• _Article_
It is thus revealed that everything which exists on »earth« must necessarily be – albeit in a strange and ambivalent manner – a case of our formulations and response to things; thus things outside our gaze are numb, torpid and indifferent in their senseless presence. It is revealed finally that even the ancient »earth« in all her »natural« self-sufficiency would not mean a thing, if it were not illuminated by poet's ecstatic rapture, his marveling at a »ripe«, »timeless« plenitude of all things, and if this earth were not elevated by his hymns.

(Items from a dataset)

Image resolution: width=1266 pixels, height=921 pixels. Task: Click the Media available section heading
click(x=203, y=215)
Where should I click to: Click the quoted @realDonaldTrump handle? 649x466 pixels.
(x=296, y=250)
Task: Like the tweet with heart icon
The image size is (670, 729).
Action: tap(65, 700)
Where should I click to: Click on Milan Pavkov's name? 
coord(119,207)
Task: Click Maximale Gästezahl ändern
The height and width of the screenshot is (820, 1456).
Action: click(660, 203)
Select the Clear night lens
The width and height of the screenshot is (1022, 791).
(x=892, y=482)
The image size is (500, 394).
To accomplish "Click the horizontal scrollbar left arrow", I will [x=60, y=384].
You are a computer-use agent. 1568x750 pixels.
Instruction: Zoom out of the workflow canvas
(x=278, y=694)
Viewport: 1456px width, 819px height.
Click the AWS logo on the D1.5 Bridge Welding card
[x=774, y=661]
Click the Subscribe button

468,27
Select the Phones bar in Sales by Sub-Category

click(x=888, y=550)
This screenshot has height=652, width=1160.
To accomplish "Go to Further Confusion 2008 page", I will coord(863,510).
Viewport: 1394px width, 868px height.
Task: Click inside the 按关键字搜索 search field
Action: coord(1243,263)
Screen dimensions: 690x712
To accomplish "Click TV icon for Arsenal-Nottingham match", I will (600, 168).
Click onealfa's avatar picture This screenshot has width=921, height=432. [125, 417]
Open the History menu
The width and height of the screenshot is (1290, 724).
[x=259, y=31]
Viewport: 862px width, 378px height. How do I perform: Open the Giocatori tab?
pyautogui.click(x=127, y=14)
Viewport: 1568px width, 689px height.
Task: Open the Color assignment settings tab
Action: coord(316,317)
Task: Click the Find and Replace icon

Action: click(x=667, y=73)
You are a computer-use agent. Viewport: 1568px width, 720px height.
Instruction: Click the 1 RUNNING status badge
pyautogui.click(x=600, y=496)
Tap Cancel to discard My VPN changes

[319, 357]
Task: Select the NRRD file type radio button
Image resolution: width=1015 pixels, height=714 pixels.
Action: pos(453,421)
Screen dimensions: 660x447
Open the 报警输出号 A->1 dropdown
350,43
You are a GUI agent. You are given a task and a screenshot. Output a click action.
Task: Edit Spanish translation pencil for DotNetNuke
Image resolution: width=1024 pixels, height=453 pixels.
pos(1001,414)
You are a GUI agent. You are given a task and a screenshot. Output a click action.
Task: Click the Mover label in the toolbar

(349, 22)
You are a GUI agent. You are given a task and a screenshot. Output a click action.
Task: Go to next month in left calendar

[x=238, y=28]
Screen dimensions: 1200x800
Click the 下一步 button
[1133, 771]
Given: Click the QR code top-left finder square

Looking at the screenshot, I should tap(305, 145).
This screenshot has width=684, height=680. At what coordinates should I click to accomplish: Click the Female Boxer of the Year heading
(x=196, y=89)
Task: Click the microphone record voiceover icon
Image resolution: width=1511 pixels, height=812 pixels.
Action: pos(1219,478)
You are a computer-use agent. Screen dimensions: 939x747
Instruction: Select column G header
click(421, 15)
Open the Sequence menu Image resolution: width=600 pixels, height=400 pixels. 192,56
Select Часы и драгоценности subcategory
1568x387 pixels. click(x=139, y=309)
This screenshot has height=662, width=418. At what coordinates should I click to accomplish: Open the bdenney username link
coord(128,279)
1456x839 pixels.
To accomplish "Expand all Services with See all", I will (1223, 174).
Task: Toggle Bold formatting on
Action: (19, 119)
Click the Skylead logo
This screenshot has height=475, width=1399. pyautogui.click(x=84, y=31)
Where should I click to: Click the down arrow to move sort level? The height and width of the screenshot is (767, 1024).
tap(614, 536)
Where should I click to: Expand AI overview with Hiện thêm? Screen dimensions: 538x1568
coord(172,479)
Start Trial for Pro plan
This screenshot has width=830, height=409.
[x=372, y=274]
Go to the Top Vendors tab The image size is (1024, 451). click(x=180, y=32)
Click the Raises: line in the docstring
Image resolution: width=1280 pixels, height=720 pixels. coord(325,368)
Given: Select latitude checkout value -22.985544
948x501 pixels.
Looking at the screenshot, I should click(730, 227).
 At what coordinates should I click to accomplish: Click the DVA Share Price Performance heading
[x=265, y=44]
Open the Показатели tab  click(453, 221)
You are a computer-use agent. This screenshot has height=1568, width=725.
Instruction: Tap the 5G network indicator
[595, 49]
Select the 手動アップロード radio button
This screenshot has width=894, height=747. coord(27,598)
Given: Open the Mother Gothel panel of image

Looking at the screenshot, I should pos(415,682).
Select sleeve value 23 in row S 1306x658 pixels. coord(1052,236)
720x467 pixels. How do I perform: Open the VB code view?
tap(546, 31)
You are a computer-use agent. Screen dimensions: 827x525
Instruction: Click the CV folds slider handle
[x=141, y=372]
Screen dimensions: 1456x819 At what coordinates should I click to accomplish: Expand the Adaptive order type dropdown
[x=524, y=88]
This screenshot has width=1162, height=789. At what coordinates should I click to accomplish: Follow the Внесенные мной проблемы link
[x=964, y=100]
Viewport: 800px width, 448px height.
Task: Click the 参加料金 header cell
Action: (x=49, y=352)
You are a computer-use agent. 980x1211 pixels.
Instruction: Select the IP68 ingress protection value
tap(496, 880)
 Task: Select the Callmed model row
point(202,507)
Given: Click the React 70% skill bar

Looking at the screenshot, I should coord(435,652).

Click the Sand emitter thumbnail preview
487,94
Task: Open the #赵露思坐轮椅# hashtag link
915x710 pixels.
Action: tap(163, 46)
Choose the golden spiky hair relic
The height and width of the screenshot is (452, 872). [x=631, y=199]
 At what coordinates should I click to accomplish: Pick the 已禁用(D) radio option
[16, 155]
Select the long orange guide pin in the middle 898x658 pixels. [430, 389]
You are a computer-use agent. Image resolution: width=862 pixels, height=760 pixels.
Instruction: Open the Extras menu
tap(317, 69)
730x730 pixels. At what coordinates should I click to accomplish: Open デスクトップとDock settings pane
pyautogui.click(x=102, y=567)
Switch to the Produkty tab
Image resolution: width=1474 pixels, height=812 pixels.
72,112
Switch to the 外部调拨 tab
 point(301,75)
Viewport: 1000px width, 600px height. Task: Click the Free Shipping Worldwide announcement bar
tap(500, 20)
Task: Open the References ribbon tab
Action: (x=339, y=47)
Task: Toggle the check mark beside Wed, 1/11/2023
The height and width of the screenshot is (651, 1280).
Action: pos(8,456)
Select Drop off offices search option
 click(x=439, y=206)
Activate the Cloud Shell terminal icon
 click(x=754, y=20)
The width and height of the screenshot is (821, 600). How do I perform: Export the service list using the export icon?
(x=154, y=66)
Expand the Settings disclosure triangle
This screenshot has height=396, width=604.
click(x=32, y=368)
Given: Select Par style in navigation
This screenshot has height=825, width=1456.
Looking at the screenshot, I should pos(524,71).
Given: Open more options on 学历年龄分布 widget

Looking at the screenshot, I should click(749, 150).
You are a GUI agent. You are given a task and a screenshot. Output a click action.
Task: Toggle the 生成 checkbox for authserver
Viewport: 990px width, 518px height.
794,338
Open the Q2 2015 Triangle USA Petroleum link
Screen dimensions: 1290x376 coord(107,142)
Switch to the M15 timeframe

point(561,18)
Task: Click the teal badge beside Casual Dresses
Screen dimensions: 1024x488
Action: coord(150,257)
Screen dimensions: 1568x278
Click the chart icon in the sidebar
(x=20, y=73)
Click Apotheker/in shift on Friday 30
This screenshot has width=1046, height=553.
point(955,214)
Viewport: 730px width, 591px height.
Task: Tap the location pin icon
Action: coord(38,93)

• _Tasks to carry out_
a: In the passage on the earth and the poet, what words describe things outside our gaze?
b: Using the passage on the earth and the poet, explain why even the self-sufficient »earth« would not mean a thing without the poet.
The records were drawn from a separate source.

• _Per-task outputs_
a: They are numb, torpid and indifferent in their senseless presence.

b: Everything that exists on »earth« is a case of our formulations and response to things, and things outside our gaze are numb, torpid and indifferent. So the earth has meaning only when it is illuminated by the poet's ecstatic rapture and his marveling at the plenitude of all things, and elevated by his hymns.